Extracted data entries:
____________________

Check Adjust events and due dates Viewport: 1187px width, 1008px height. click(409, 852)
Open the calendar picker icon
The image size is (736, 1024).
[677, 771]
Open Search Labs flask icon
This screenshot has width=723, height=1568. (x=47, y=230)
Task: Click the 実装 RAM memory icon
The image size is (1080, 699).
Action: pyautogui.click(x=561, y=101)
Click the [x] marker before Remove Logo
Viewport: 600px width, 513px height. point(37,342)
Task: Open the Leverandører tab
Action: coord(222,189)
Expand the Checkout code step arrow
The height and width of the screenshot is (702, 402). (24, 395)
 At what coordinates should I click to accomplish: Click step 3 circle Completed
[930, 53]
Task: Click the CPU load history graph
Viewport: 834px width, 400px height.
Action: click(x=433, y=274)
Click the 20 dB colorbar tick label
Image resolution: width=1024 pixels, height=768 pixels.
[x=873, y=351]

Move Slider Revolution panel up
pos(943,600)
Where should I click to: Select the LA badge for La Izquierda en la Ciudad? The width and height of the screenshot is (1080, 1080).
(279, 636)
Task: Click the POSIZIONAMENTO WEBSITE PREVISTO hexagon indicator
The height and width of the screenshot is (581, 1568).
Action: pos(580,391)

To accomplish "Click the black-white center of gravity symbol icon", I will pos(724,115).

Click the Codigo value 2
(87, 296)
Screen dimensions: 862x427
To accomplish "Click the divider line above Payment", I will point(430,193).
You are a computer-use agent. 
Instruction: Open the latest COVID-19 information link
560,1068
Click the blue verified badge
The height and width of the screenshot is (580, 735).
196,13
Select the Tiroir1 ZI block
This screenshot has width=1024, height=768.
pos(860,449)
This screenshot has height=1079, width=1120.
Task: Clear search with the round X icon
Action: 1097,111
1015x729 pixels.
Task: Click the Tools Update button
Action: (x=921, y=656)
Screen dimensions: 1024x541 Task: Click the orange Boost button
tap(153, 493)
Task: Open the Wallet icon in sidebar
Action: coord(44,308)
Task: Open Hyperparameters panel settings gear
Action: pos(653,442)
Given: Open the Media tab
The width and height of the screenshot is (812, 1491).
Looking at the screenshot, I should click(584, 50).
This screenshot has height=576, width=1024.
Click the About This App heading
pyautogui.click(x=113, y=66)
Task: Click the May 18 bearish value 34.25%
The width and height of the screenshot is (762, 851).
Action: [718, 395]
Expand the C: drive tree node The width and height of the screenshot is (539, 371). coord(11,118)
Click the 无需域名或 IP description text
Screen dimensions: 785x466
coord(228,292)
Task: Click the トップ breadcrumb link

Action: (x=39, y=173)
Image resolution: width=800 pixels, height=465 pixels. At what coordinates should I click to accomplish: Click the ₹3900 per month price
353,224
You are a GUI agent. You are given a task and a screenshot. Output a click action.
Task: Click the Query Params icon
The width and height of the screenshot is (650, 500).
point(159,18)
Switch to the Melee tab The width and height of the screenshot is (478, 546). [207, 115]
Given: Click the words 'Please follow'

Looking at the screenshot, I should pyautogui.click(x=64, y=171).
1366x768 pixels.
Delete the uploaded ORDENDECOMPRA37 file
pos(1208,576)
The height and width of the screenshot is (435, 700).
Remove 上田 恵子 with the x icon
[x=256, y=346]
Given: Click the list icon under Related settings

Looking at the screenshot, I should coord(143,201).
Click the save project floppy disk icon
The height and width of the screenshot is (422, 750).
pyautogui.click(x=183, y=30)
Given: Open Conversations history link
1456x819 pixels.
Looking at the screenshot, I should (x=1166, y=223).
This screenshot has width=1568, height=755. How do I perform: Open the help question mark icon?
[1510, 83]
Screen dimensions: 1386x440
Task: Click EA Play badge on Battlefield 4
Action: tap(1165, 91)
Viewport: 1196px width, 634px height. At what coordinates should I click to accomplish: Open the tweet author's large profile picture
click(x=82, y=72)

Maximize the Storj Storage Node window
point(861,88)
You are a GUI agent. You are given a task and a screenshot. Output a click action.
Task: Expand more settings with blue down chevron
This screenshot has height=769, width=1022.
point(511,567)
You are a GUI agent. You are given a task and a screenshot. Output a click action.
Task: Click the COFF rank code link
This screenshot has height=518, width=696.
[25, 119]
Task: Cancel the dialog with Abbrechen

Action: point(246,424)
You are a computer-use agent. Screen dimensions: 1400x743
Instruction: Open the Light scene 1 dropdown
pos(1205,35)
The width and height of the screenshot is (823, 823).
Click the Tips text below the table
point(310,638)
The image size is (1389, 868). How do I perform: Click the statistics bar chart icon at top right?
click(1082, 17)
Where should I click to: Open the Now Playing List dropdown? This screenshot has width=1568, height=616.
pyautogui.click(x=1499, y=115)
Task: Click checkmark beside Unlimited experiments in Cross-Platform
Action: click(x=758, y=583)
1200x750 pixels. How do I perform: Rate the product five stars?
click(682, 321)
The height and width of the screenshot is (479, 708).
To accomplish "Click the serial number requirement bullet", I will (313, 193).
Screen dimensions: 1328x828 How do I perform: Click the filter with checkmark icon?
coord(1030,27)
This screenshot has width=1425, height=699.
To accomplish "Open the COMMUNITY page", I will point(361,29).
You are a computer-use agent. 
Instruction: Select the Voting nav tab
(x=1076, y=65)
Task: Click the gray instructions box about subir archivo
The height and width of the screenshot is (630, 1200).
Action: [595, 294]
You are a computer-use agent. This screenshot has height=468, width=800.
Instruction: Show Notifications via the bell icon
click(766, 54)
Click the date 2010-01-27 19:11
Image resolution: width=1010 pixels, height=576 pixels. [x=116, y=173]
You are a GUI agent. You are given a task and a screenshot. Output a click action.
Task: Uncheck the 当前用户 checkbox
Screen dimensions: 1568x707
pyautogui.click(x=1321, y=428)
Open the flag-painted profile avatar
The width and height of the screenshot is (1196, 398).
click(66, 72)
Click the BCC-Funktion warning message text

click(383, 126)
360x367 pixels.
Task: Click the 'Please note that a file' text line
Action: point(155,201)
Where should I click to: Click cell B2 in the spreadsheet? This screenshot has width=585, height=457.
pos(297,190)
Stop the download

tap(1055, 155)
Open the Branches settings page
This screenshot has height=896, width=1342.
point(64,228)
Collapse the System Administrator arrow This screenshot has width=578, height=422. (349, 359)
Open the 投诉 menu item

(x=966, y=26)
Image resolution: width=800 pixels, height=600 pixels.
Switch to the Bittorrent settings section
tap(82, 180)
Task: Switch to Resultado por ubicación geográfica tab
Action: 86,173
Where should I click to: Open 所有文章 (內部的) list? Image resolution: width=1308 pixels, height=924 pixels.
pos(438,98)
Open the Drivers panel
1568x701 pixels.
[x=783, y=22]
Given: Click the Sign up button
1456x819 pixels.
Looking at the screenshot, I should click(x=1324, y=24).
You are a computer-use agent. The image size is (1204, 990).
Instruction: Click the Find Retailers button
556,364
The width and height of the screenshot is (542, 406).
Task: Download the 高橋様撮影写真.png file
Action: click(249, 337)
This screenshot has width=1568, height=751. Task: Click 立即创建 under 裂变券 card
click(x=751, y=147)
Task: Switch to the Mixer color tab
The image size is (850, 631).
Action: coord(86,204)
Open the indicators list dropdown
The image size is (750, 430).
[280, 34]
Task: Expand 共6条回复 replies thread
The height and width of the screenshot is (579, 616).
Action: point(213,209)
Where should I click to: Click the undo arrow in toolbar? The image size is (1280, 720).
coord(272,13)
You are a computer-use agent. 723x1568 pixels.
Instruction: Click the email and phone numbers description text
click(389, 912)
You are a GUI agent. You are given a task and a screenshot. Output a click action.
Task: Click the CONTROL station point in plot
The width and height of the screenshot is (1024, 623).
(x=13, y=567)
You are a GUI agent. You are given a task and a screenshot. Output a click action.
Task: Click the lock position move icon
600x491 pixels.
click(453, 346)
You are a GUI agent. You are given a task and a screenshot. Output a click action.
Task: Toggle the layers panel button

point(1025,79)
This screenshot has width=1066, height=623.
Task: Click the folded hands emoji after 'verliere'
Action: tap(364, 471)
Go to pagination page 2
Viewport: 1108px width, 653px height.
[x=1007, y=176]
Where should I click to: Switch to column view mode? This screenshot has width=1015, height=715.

____________________

### What you have to do:
Note how many lines of the records contain the string "page", and give that number with nothing added.

### Solution to this problem:
3